Никогда младенец, которого мать опустила в пуховую кроватку, не лежал мягче, чем мы теперь на самом глубоком дне Атлантического океана. Мягкая, густая, эластичная тина, на которую мы сели, была настоящим буффером, который спас нас от всякого малейшего сотрясения. Мы едва пошевелились на нашем сидении и это было к лучшему, потому что мы сели на нечто вроде небольшого круглого пригорка, обросшего густым слоем вязкого, студенистого ила. Тихонько покачиваясь, мы находились в равновесии, при чем почти половина нашего основания выступала и ничем не поддерживалась. Была опасность, что мы перевернемся на бок, но, в конце концов, клетка наша прочно села и встала неподвижно. В это самое время профессор Маракот, глядя широко раскрытыми глазами через свой иллюминатор, удивленно вскрикнул, повернул выключатель и погасил свет.
К нашему глубочайшему удивлению, мы продолжали отлично видеть. Извне в иллюминаторы вливался тусклый, туманный свет, как холодное сияние зимнего утра. Мы смотрели на необычайною картину и без помощи наших собственных огней ясно видели на расстоянии нескольких сот ярдов по всем направлениям. Это было невозможно, непонятно, но тем не менее свидетельства наших чувств говорили нам, что это — действительность. Огромное дно океана светилось.

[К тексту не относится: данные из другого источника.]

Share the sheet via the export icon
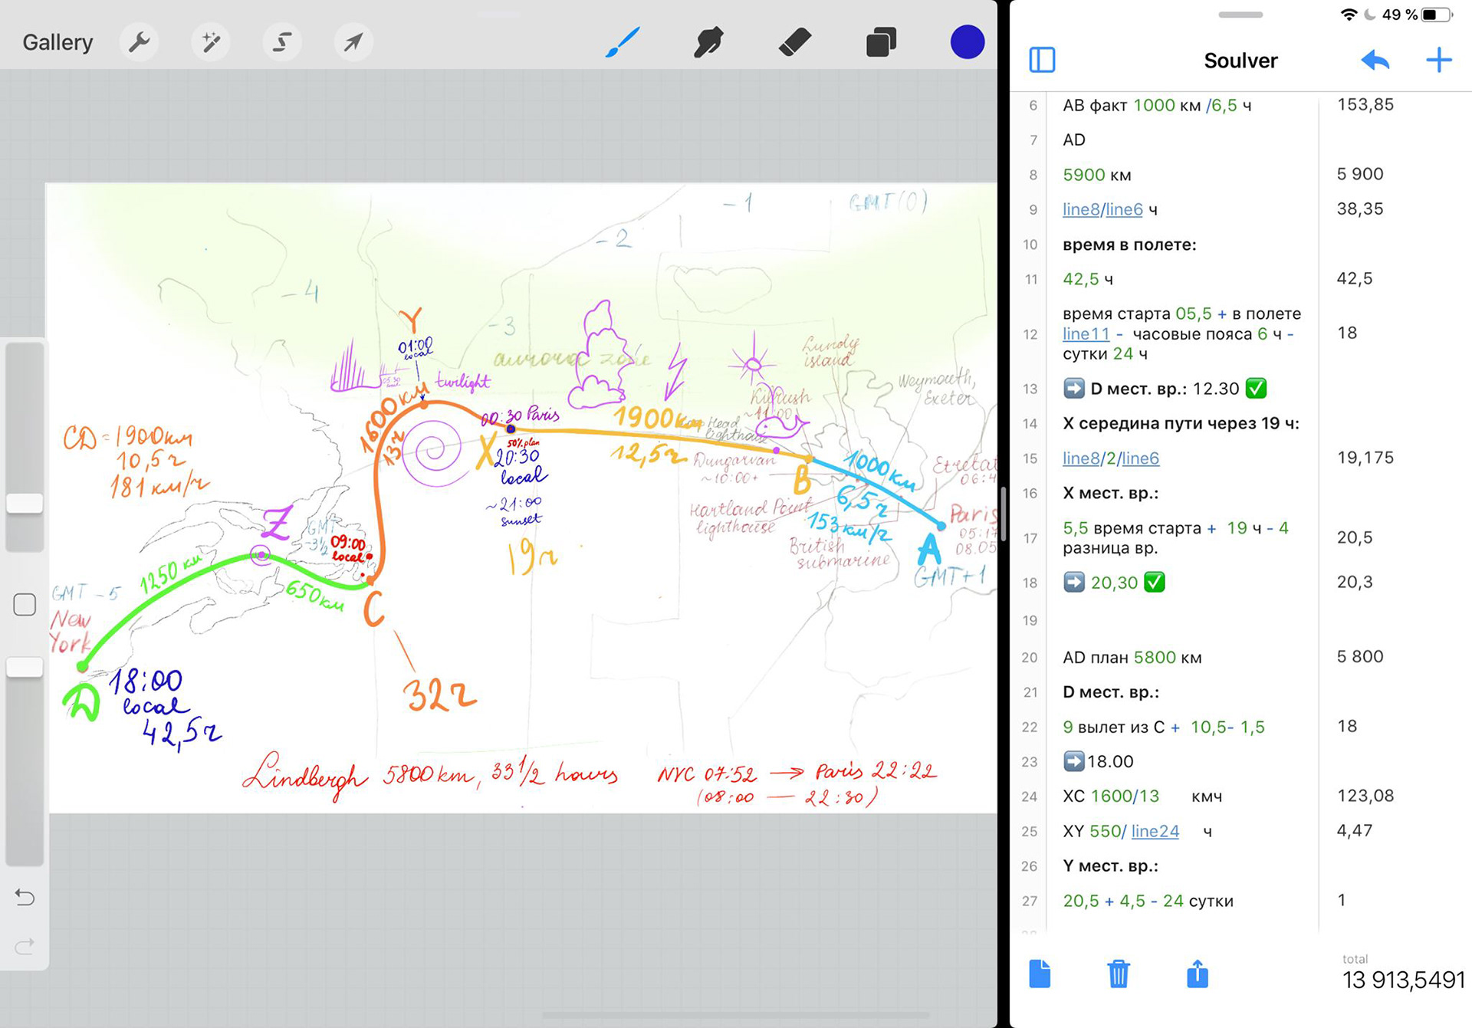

— Почему бы и нет? — воскликнул Маракот, когда мы минуты две простояли в молчаливом удивлении. — Разве я не должен был это предвидеть? Что представляет собою этот птероподный и глобвериновый ил? Не есть ли это продукт разложения, разрушающиеся тела биллионов н биллионов органических существ? И разве разложение не имеет связи с фосфоресцирующим светом. Где во всей вселенной это можно было бы видеть, если не здесь? Ах! Действительно, жестоко, что мы имеем такие доказательства и не можем послать наши знания обратно в мир.
— И все же, — заметил я, — мы зачерпывали по полтонне фосфоресцирующего студня и не обнаруживали такой способности светиться.
— Он, без сомнения, потерял ее в этом долгом путешествии к поверхности. И что такое полтонны по срав нению с этими далеко растянувшимися равнинами медленного гниения? Смотрите, смотрите, — закричал он в неодолимом волнении, — существа морских глубин пасутся на этом органическом ковре, так же точно, как наши стада пасутся на лугах!
В то время, как он говорил, стая больших черных рыб, тяжелых и коренастых, стала медленно плыть к нам по дну океана, роясь носом среди губчатых растений и поклевывая пищу. Другое огромное красное существо, точно глупая корова океана, жевало жвачку перед моим иллюминатором, и еще иные существа таращили тут и там глаза, поднимая от времени до времени головы, чтоб поглазеть на странный предмет, так неожиданно появившийся среди них.
Я только мог удивляться Маракоту, который в этом испорченном воздухе, сидя под самой тенью смерти, все же подчинялся зову науки и заносил свои наблюдения в записную книжку. Не следуя в точности его методу, я тем не менее сделал свои собственные мысленные записки, которые навсегда сохранятся, как картина, отпечатавшаяся в моем мозгу.
Самые нижние равнины океана состоят из красной глины, но тут она была покрыта серым морским илом, который образовал волнистую поверхность всюду, куда только достигал глаз. Эта равнина не была гладкой, но ее прерывало множество странных, круглых пригорков, как тот, на котором мы осели. Все эти горки поблескивали в призрачном свете. Между этими маленькими горками проносились тучи странных рыб, некоторые из которых были совершенно неизвестными науке. Рыбы эти сверкали всеми оттенками красок, но преобладал красный и черный цвет. С подавленным волнением Маракот наблюдал за ними и отмечал их в своих записках.
Воздух стал очень тяжелым, и мы снова могли себя спасти только тем, что выпустили часть кислорода. Как ни странно, мы все были очень голодны — я бы сказал, что мы испытывалп волчий голод, — и мы набросились на консервы тушеного мяса с хлебом и маслом, предусмотрительно запасенные Маракотом, и запивали их виски и водой. Эта закуска усилила мою способность восприятия и я сидел у моего наблюдательного пункта и мечтал о последней папироске. Вдруг глаза мои заметили нечто, родившее в моем мозгу водоворот странных мыслей и недоумений.